I feel, right now, like I’m drowning. I feel like I’m being pulled under by a huge tidal wave and I’m powerless to escape, leaving me to watch my downfall through horrified eyes. I wonder why no-one else can see it in my eyes, the panic and fear – the breakdown that feels imminent. Is it normal to feel this way so often? To always feel like at any moment the mask of sanity might slip leaving your real face exposed? What would the whispering voices say then, if I simply let it out and screamed loudly never stopping until I had no voice left with which to vocalise my pain and loneliness? I see nothing in my eyes, they look dead to me, is this too, normal? Peering into myself, trying to recognise who looks back at me, trying to regain some sense of familiarity with myself but seeing nothing but blackness and dread. I had a nightmare once about dead boys, their eyes were dead, you could see the life had been sucked out of their eyes and they looked ahead blankly – buttons shiny and black instead of eyes, that’s how I see my own eyes. Should that scare me?
And so I wait. Patiently wait for the breakdown to come, the only time I have ever demonstrated any patience. But it does not come, the tidal waves of pain and sorrow and confusion wash over me but no release comes; ah yes, that’s it – that’s what I feverently hope for: release. The tension builds inside my head until my taut nerves are stretched so thin that I’m weary of a tear; my shoulders hunched over, knotted due to stress which eventually runs down my nerves into my arms spreading the pain into my hand. I lie in bed restless with the quiet agony in my back due to the physical weight of my stress that no massage has cured. When this is my natural state of being why do people tell me to relax?
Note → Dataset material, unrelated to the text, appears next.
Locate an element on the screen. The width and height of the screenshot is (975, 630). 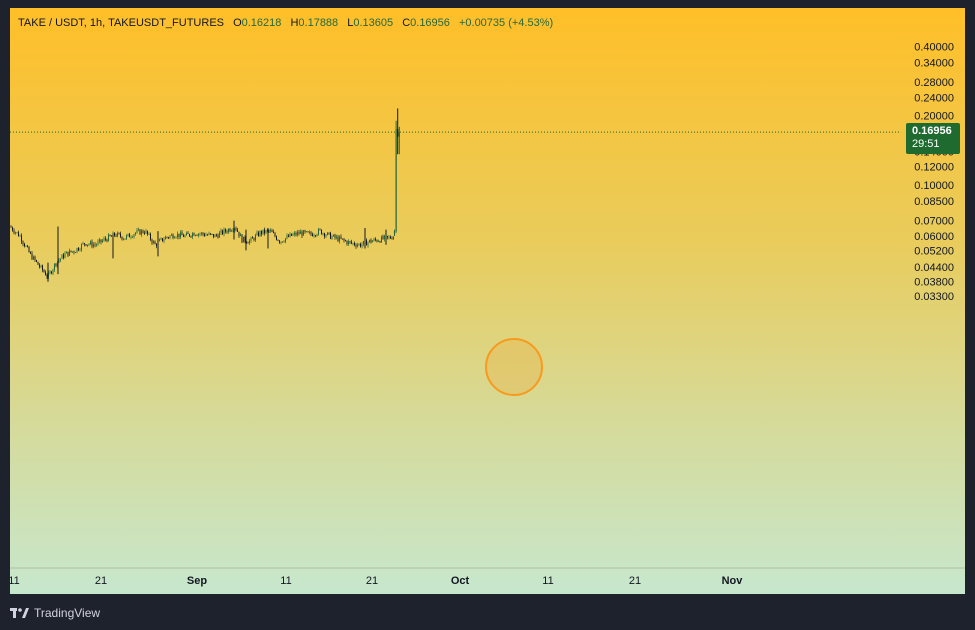
y-tick-label: 0.06000 is located at coordinates (934, 237).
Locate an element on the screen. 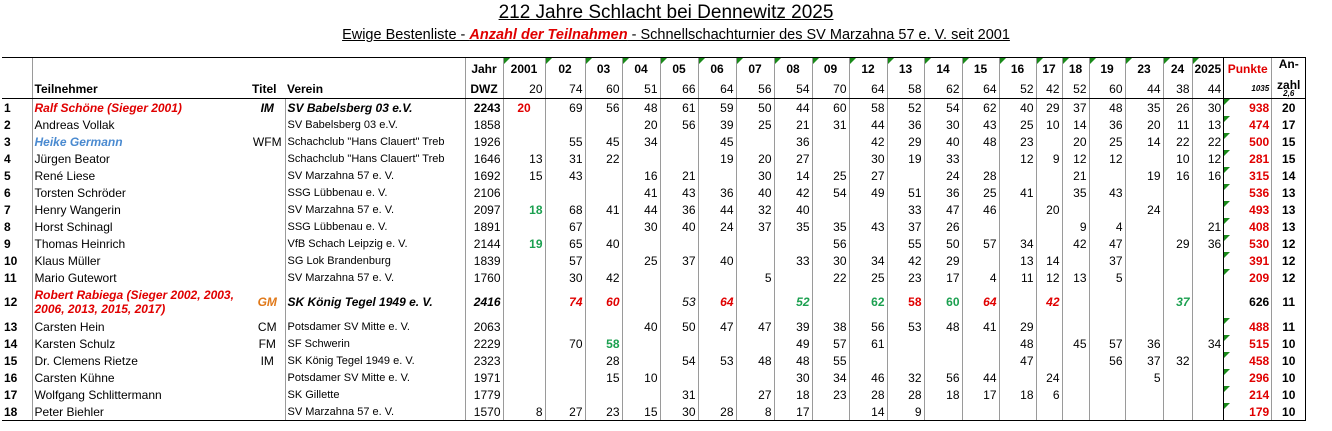  year-score: 24 is located at coordinates (1144, 210).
I am weary now, tired of trying but seemingly getting no where, yet I still plough on stubbornly until I myself, even wonder why I bother. This feeling, of loss and emptiness and of just nothingness never lessens, I feel like there is nothing inside me. I know who I thought I was but I cant seem to let that side of me come out on display; too stubborn and reserved for my own good, quite happy to cut off my nose to spite my face even when I ache to just let it go and let down my guard. But I cannot be that person now, I have a reputation of never showing my weak side, of being ‘strong’, of being stressed, sure, but not of being weak and emotional and weepy. Sadly though, that is exactly who I have become; I cry for no reason and not just cry, my soul hurts with every tear like I’m mourning the death of loved ones. Is that normal then, also? To cry hysterically for no reason until you just can’t move and lie curled up on the floor gasping for breath? To feel so empty inside that you feel like someone has ripped away a part of your soul? And what’s worse, to have no idea as to why you go through this regularly? Is this just ‘stress’?
We all have our bad days when it rains; but for me, when it rains it pours, thunders and hails.